AML Compliance Concerns
First the SEC walked through several examples of poorly designed policies, procedures, and controls for suspicious activity. Among the examples:
- Some firms omitted red flags from their policies and procedures to help identify activity that might need further due diligence. Along similar lines, other firms didn’t tailor the red flags they did include, to address the risks associated with their customers’ typical transactions. For example, if your clients usually trade in penny stocks, your red flags should be tailored to help detect pump-and-dump schemes.
- Some firms with large volumes of daily trading didn’t establish automated systems to monitor and report suspicious activity associated with trading in large volumes. Instead, those firms relied on a manual review of trading, and didn’t establish procedures or controls designed to identify suspicious patterns across multiple accounts.
- Where firms did incorporate penny stock transactions into their automated monitoring, some firms set their alerting thresholds too low. For example, they set their threshold at trading prices below $1, when regulators actually consider penny stocks to be any security trading below $5.
- Some firms set suspicious activity reporting thresholds higher than the $5,000 threshold specified in the SAR rule, so they missed any suspicious activity happening between $5,000 and whatever higher number they did set.
Notice the recurring themes here. The SEC stresses that firms must actually think about their policies and procedures, and tailor those things to your specific customers and operations. Slapping generic red flags into your compliance program won’t cut it; nor will relying on manual review. You need to design policies and procedures that are, ya know, relevant to your business.
SEC examiners also faulted numerous firms that did have suitably designed policies and procedures, but then failed to implement them. For example, some firms didn’t file suspicious activity reports (SARs) on transactions that were identical in nature to prior transactions where the firm had filed SARs. Other firms failed to follow up on red flags that their monitoring systems had detected; or processed trades on certain ultra-low penny stocks, despite having policies against such transactions.
All in all, these issues are nothing we haven’t heard before from the SEC Division of Examinations. If anything, this latest risk alert just demonstrates how persistent these compliance issues are — or, alas, the lethargic attitude about compliance that some firms persistently take.
Issues With Suspicious Activity Reporting
The second half of the risk alert then discussed the consequences of those weak policies and procedures. Namely, firms weren’t performing the appropriate due diligence on hinky transactions that did cross their desks; and consequently, firms weren’t filing suspicious activity reports in a timely or appropriate manner either.
The alert listed several red flags that SEC examiners have warned about previously, where firms were still not following up even when they had clear evidence that those issues were present in their customer base.
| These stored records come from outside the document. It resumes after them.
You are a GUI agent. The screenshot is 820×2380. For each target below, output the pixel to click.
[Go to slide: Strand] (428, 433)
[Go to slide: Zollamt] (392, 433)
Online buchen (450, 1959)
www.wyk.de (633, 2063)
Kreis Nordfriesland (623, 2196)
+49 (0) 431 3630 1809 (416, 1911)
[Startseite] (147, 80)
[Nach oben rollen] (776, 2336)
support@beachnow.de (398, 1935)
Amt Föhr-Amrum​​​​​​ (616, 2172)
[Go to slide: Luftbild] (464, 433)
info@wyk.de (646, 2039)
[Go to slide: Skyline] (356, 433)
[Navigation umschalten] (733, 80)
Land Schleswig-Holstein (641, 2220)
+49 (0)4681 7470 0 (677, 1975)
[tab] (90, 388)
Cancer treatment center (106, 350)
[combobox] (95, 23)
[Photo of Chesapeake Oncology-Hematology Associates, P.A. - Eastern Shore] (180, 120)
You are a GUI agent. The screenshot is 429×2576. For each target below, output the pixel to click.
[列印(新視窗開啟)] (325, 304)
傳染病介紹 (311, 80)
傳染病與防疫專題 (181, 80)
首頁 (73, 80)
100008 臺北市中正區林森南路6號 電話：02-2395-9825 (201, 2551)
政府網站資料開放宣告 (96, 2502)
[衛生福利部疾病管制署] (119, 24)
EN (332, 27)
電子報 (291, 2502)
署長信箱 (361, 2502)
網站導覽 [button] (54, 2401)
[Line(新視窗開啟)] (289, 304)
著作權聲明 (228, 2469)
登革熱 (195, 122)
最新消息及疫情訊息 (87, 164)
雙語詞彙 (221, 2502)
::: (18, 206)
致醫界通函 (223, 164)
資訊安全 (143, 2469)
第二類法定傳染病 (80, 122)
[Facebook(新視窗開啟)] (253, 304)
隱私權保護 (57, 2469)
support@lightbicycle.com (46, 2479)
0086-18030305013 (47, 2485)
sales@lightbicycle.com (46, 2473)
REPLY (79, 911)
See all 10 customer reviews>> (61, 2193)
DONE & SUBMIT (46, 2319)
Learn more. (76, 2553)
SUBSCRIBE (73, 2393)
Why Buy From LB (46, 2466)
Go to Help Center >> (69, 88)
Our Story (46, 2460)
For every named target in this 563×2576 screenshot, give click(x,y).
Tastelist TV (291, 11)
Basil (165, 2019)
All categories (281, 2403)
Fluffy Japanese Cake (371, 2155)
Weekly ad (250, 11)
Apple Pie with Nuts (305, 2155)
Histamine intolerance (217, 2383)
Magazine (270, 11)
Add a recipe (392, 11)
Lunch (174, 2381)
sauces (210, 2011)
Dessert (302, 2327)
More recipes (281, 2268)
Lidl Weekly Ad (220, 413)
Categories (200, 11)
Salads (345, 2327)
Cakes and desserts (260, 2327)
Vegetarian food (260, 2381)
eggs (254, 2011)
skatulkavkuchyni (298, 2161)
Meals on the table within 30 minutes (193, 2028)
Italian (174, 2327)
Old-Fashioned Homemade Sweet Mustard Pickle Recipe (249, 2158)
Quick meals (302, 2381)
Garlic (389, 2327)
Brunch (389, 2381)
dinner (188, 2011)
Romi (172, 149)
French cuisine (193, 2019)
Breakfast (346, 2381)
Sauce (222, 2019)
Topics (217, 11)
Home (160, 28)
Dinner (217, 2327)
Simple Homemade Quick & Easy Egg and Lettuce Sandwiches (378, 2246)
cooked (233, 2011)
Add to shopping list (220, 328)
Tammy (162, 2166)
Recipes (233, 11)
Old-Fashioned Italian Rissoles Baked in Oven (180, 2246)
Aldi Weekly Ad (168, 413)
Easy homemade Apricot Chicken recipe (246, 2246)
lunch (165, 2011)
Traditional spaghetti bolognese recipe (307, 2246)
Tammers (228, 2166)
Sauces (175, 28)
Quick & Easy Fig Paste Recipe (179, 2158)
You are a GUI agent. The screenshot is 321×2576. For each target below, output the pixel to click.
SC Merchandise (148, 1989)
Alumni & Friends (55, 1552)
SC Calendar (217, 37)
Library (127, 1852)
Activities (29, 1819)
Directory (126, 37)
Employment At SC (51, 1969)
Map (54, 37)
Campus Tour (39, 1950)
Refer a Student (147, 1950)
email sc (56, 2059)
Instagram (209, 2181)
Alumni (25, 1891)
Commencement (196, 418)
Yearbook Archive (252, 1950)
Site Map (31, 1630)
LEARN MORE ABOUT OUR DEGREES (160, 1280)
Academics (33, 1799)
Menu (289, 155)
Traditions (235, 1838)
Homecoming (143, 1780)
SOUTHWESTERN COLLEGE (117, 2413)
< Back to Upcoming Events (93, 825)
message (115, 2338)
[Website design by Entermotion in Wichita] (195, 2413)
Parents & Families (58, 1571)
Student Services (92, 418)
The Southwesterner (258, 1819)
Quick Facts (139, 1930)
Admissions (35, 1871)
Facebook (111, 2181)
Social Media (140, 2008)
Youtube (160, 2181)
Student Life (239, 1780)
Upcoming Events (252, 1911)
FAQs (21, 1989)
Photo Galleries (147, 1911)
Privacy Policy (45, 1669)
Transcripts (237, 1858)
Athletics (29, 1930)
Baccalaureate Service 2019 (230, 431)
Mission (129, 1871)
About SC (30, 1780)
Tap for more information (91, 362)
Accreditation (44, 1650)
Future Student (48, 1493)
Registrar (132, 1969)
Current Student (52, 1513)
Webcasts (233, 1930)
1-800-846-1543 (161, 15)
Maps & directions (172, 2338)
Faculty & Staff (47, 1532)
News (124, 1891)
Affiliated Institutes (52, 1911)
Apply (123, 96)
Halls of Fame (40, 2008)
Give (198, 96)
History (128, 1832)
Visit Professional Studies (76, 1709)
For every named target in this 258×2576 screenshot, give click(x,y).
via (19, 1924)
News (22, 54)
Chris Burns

For example:
- Large deposits of low-priced securities, followed by nearly immediate liquidations of those securities and then wiring out the proceeds.
- Patterns of trading activity common to several customers, such as those customers selling large quantities of multiple penny stocks at the same time.
- Trading in thinly traded penny stocks that resulted in sudden spikes in price or that represented most (if not all) of the stocks’ daily trading volumes.
- Trading in the stock of issuers that were shell companies or had been subject to trading suspensions or whose affiliates, officers, or other insiders had a history of securities law violations.
And within the suspicious activity reports themselves, examiners noted lots of times where a firm did know details that should have been included in the SAR, but the firm omitted those details anyway; or firms that filed SARs that didn’t use the standard data fields in the SAR form properly.
“As a result, [examiners] observed firms who each filed hundreds of SARs or more containing the same generic boilerplate language,” the SEC said in the alert, “which failed to make clear the true nature of the suspicious activity and the securities involved — rendering the SAR less valuable to law enforcement and regulators trying to understand the activity and its criminal or regulatory implications.”
Translated: plenty of firms were mailing in the bare minimum with SARs, rendering the information next to useless for the cops.
So those are some of the sore points for SEC examiners these days. Broker-dealers and other firms subject to examinations might want to consider these issues, the exam priorities for 2021 — and then put your nose back to the grindstone, arguing (yet again) in favor of building a robust compliance program.